Brent crude futures fell $1.80, or 2.26%, to $77.91 a barrel, and US West Texas Intermediate (WTI) declined $2.15, or 2.80%, to $74.64 a barrel.
The decline came after prices rose on Wednesday, which was fueled by geopolitical concerns as US President Donald Trump threatened military action if Iran's leadership "doesn't behave.” The new deal, however, shifted market focus as investors became hopeful about improving global oil supplies.
The newly signed 14-point memorandum of understanding (MoU) has set 60 days for negotiations, which will include Iran opening the Strait of Hormuz and allowing toll-free transit. The agreement also aims to bring shipping back to normal within 30 days.
However, the framework postpones discussions on several sensitive issues, like Iran's nuclear program, and suggests a $300 billion international recovery package to support Iran's economy.
According to Reuters, IG market analyst Tony Sycamore said, "The sell-off extended as energy markets continued to aggressively price in a faster-than-expected return of Iranian barrels following the recent US-Iran memorandum of understanding."
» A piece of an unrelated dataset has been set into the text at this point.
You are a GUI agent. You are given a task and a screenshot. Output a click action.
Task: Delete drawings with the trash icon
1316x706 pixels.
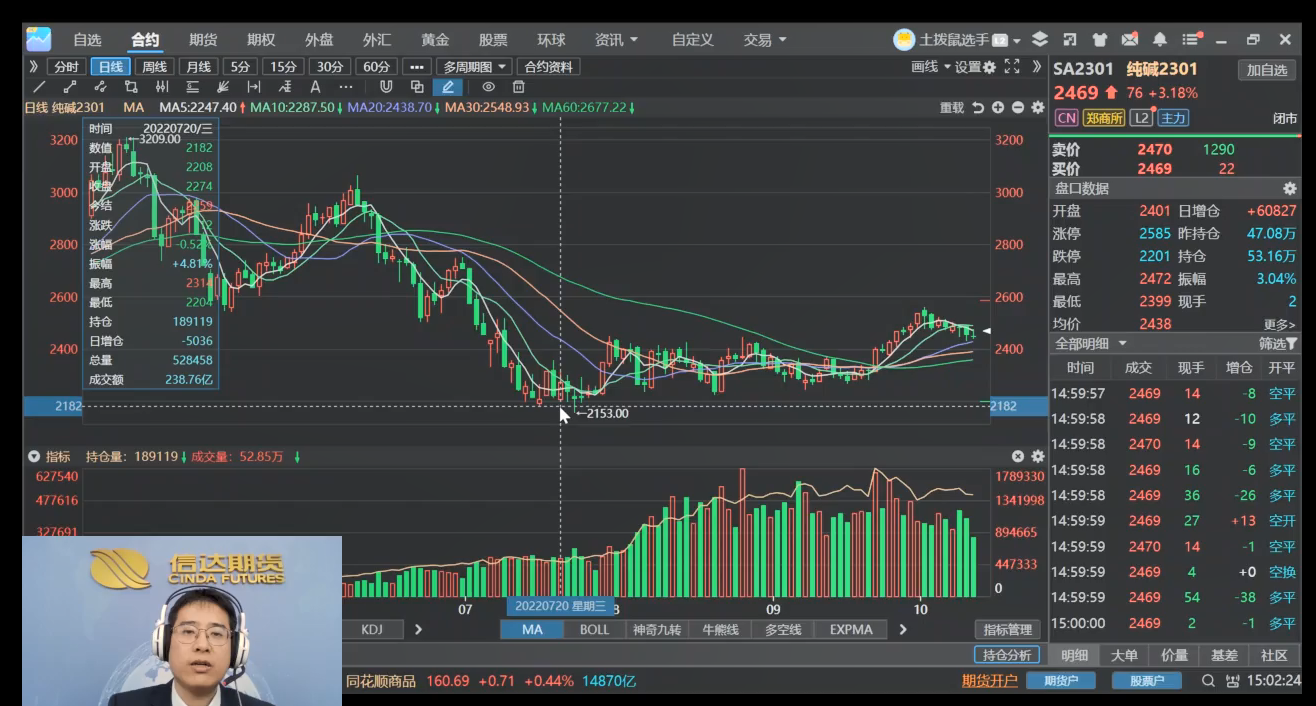518,87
The positive sentiment aside, analysts warn that oil prices might not quickly get back to pre-conflict levels.
"The volume of crude returning to the market after Hormuz reopens could be limited as some cargoes already exited through workaround arrangements, while shipowners may remain reluctant to send tankers back into the region amid concerns the agreement could collapse," said Mukesh Sahdev, CEO of energy consultancy XAnalysts.
"Overall crude demand may come faster than supply, checking price falls to pre-war levels," he added.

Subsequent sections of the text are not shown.